Als Mittel der ersten Wahl gelten heutzutage Valproinsäure, Lamotrigin, Felbamat, Rufinamide und Topiramat.   Felbamat ist  wegen seiner ausgeprägten Nebenwirkungen nur noch hier bei sonst nicht therapierbarem Verlauf als letzte Alternative zugelassen. Benzodiazepine werden seltener und meist nur temporär eingesetzt. Hier scheint das Clobazam (Frisium®) gegenüber dem Clonazepam (Rivotril®) Vorteile zu bieten.
Weitere Therapiealternativen sind Kortikosteroide, die insbesondere bei häufigen Status zu diskutieren sind. Hierbei scheint eine intermittierende hochdosierte Gabe einer konstanten Anwendung in niedriger Dosis vorzuziehen zu sein.
Gegen die Sturzanfälle hilft am ehesten ein Mittel gegen fokale Anfälle, hierbei scheint Phenytoin gegenüber Carbamazepin Vorteile zu haben. Lamotrigin ist ebenfalls wirksam. Auch Phenobarbital und Primidon können hier eingesetzt werden.
Chirurgische Maßnahmen kommen aufgrund des selten vorliegenden Falls eines einzelnen, umschriebenen und chirurgisch angehbaren Herdes eher selten in Betracht. Bei den meisten Patienten liegen mehrere Herde vor.
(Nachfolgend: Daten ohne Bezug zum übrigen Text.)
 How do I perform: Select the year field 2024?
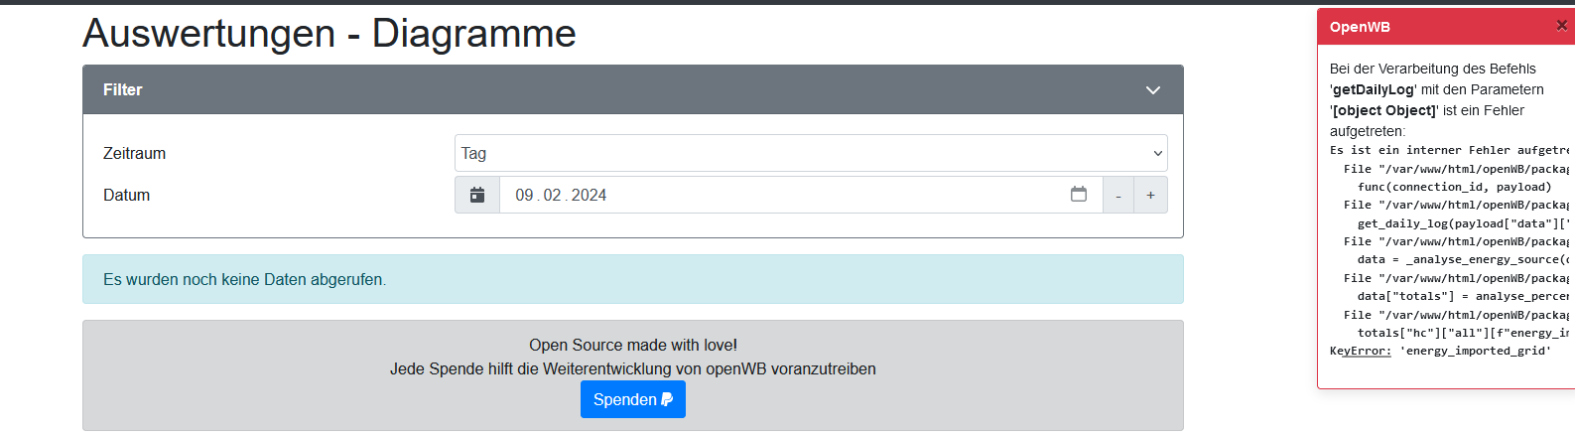point(589,196)
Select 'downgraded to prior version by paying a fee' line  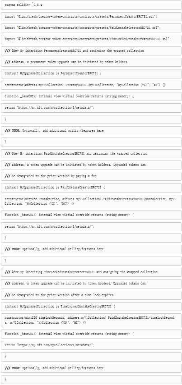click(x=91, y=176)
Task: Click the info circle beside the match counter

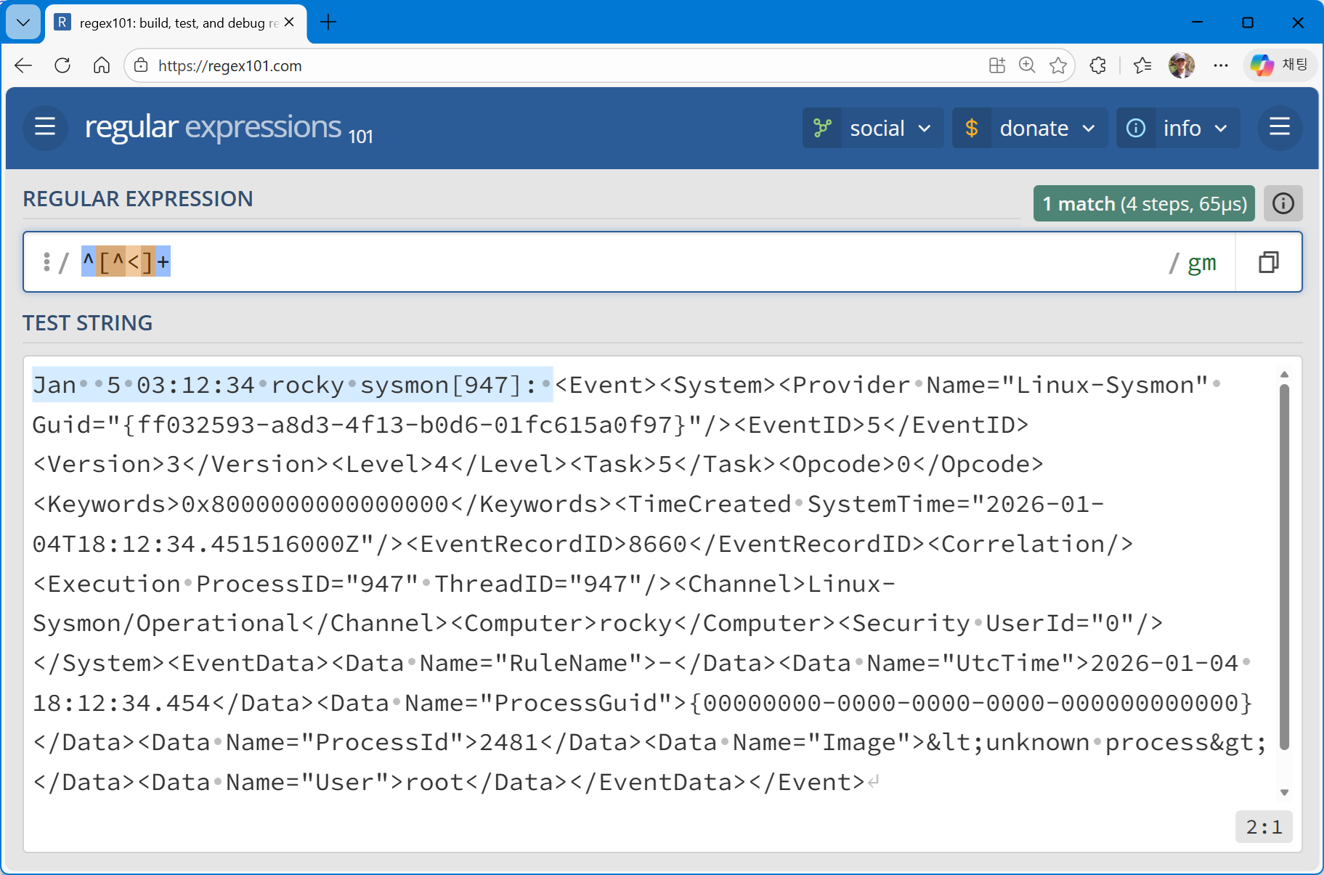Action: pyautogui.click(x=1283, y=203)
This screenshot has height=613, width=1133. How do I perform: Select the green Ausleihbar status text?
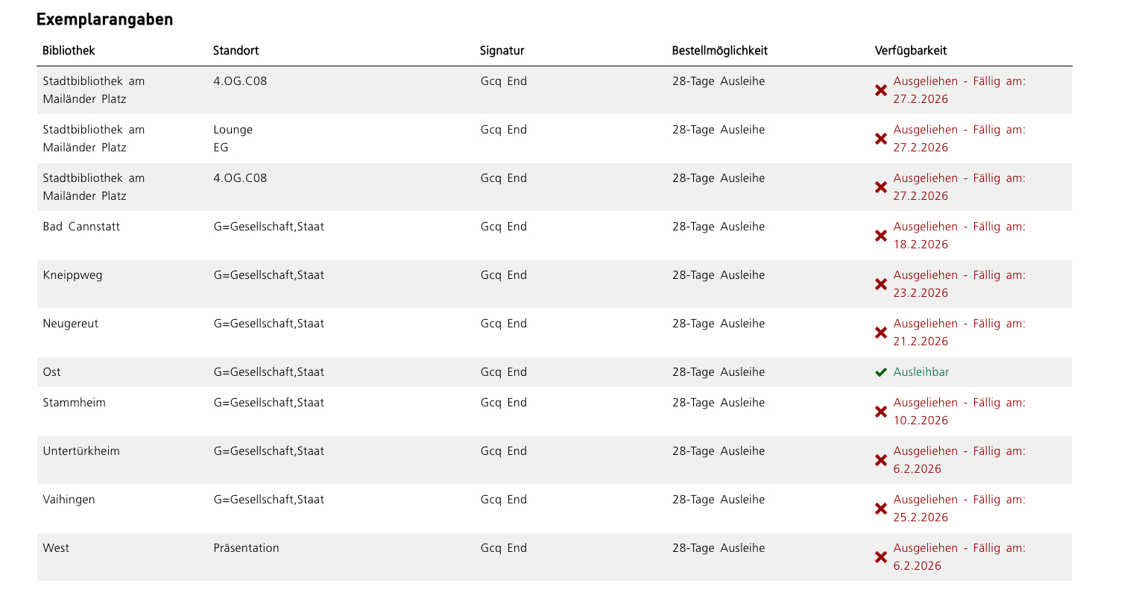point(921,372)
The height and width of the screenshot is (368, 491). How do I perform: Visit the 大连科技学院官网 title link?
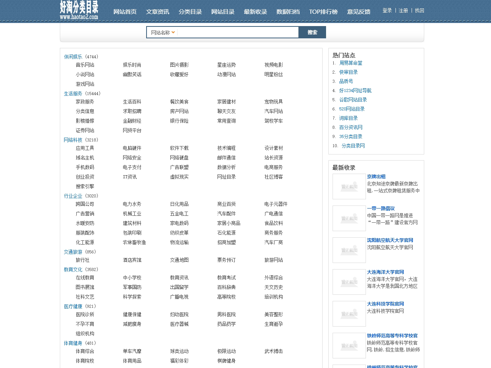coord(385,304)
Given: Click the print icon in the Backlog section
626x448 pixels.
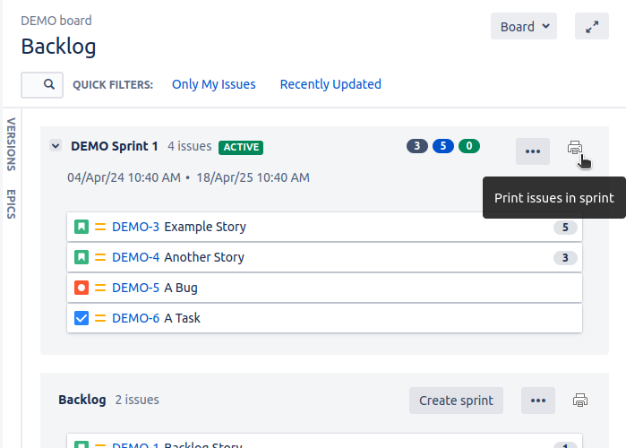Looking at the screenshot, I should [579, 401].
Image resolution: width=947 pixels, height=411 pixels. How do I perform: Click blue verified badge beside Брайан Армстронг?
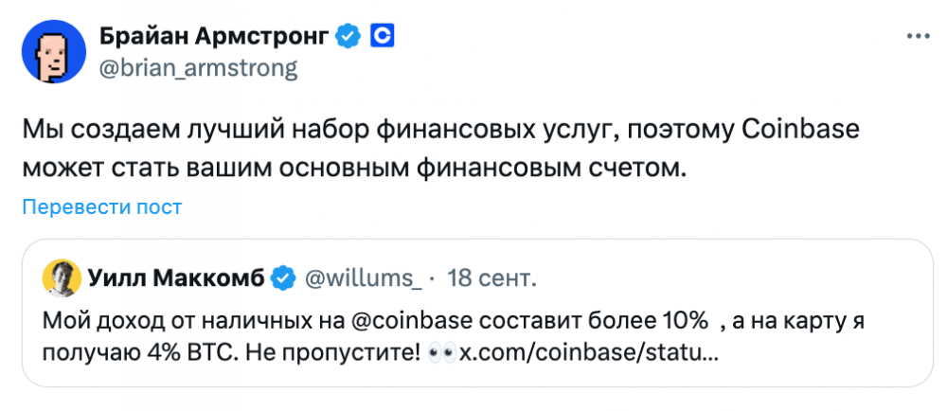tap(349, 37)
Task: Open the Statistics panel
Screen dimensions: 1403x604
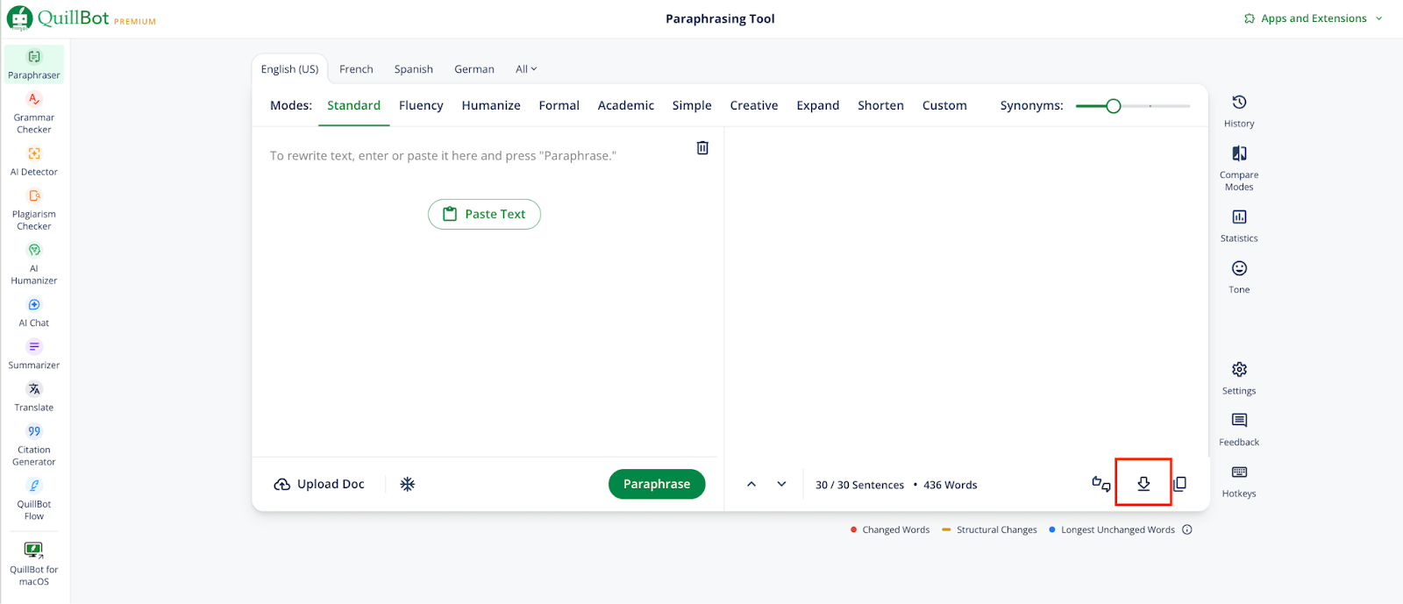Action: pos(1239,224)
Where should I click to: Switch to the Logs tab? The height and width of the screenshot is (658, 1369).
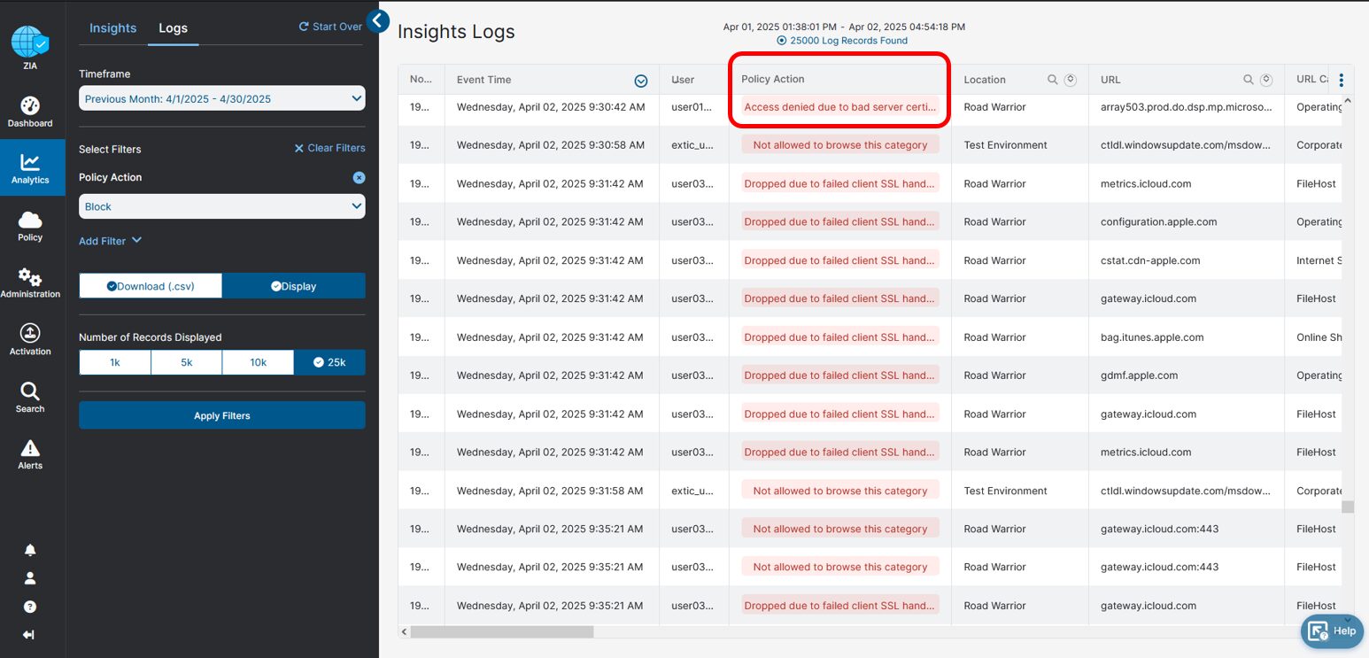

Die Kallosotomie (Durchtrennung des Balkens - einer Verbindung zwischen den Hirnhälften) hat nur einen begrenzten Stellenwert und wird nur noch sehr selten bei Patienten mit sehr häufig auftretenden Sturzattacken durchgeführt.
Der Verlauf ist trotz Therapie meist schwer; in der Literatur wird berichtet, dass zwischen der Hälfte und weit über 80% der Patienten mit Medikamenten nicht hinreichend behandelt werden können. Die Entwicklung der Kinder ist meist verzögert; je eher das LGS einsetzt, desto schlechter ist auch die langfristige Prognose diesbezüglich. Fast immmer besteht eine Schwerbehinderung. Die neuropsychologischen Leistungen lassen im Verlauf immer weiter nach.